21/01/2026 reseauinternational.net  2min #302414

Loi Falorni. Euthanasie - le crime parfait sur ordonnance

Euthanasie : le crime parfait sur ordonnance

Documentaire produit et réalisé par Armel Joubert des Ouches.

10 raisons argumentées et structurées pour s'opposer et critiquer la loi portée par Olivier Falorni sur l'euthanasie (dite «aide à mourir»), en s'appuyant sur des considérations éthiques, médicales, sociales et juridiques, sans posture idéologique excessive.

Risque de basculement éthique majeur :

La légalisation de l'euthanasie rompt avec un principe fondamental de la médecine : soigner et accompagner sans provoquer la mort.

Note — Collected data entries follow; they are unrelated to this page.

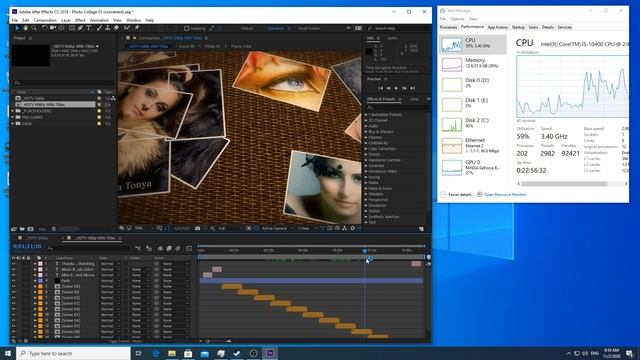
Task: Select the Puppet Pin tool
Action: 137,28
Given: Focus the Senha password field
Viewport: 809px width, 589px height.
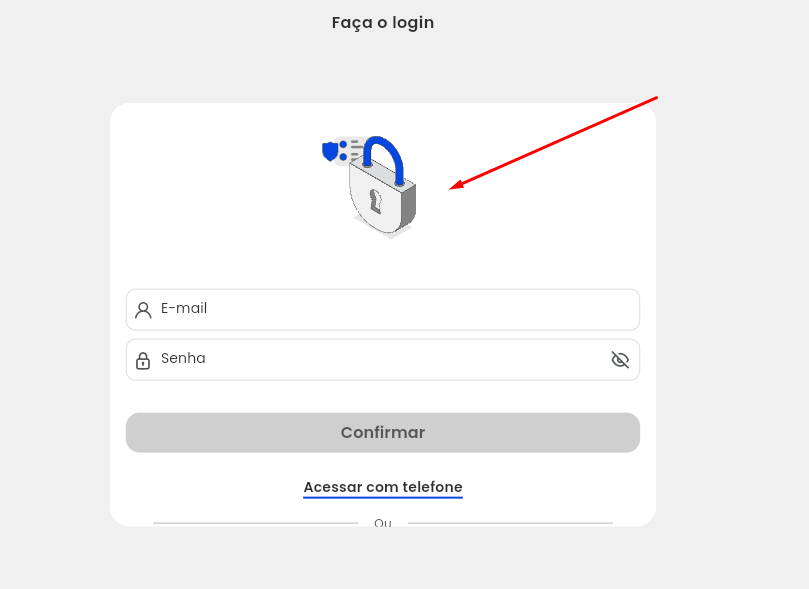Looking at the screenshot, I should pos(380,359).

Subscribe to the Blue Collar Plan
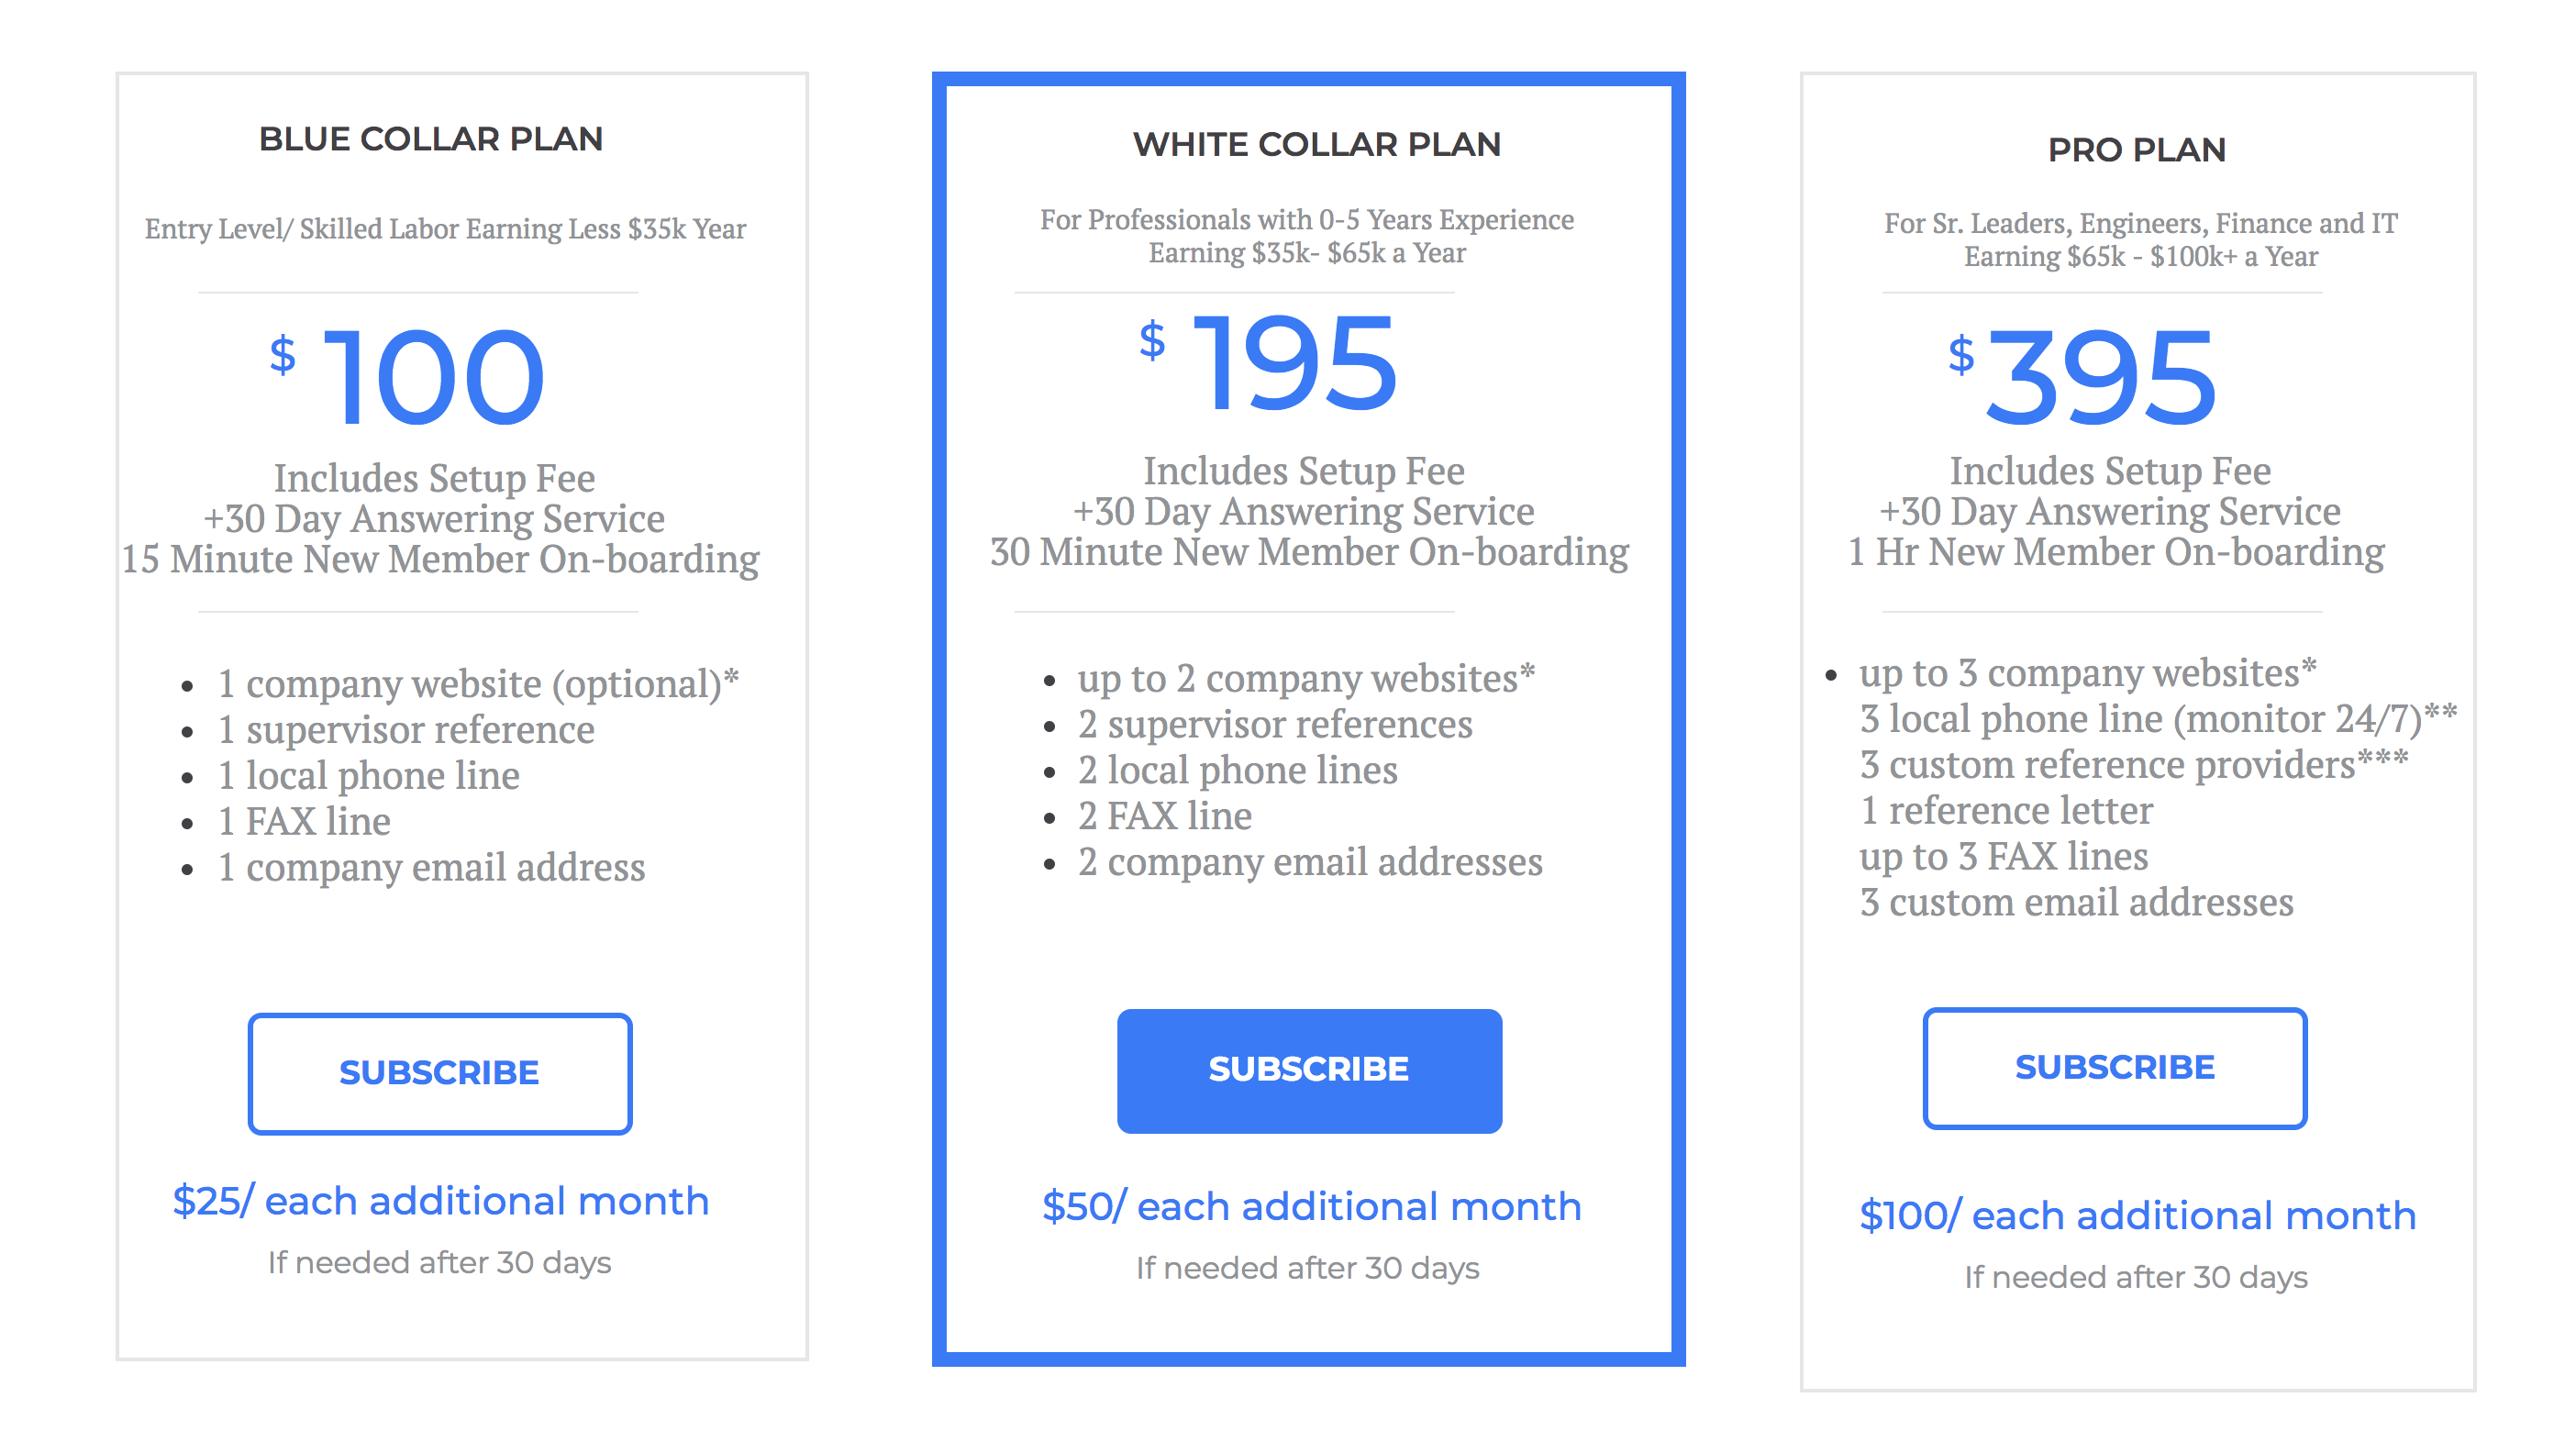pos(439,1072)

Pression implicite sur les personnes vulnérables :

Les personnes âgées, handicapées ou dépendantes peuvent se sentir de trop, et percevoir la mort comme un devoir plutôt qu'un choix libre.

Consentement fragilisé par la souffrance :

La douleur, la dépression ou la solitude altèrent le discernement, rendant le consentement potentiellement instable ou réversible.

Glissement progressif des critères (effet cliquet) :

L'expérience étrangère montre une extension progressive des conditions d'accès (maladies non terminales, troubles psychiques, mineurs).

Affaiblissement des soins palliatifs :

Le risque est réel que l'euthanasie devienne une solution de substitution à des soins palliatifs insuffisamment financés ou accessibles.

Médecins placés dans un conflit de valeurs

La loi transforme le médecin de soignant en acteur direct de la mort, ce qui heurte profondément de nombreux professionnels.

Inégalités sociales face à la fin de vie :

Les plus pauvres ou isolés risquent d'opter pour l'euthanasie faute d'accompagnement, tandis que les plus favorisés auront accès à de meilleurs soins.

Risque de dérives administratives et protocolaires :

Une procédure légale peut devenir routinière, bureaucratique, et perdre sa dimension humaine et exceptionnelle.

Atteinte symbolique à la valeur de la vie humaine :

L'introduction d'un droit à mourir modifie profondément le regard collectif sur la maladie, la dépendance et la fin de vie.

Alternative insuffisamment explorée :

Avant de légaliser l'euthanasie, la priorité devrait être donnée à un accès universel, digne et effectif aux soins palliatifs, encore très inégal en France.

En synthèse, s'opposer à la loi Falorni ne signifie pas nier la souffrance, mais refuser que la société réponde à la détresse par la mort plutôt que par le soin, la présence et la solidarité.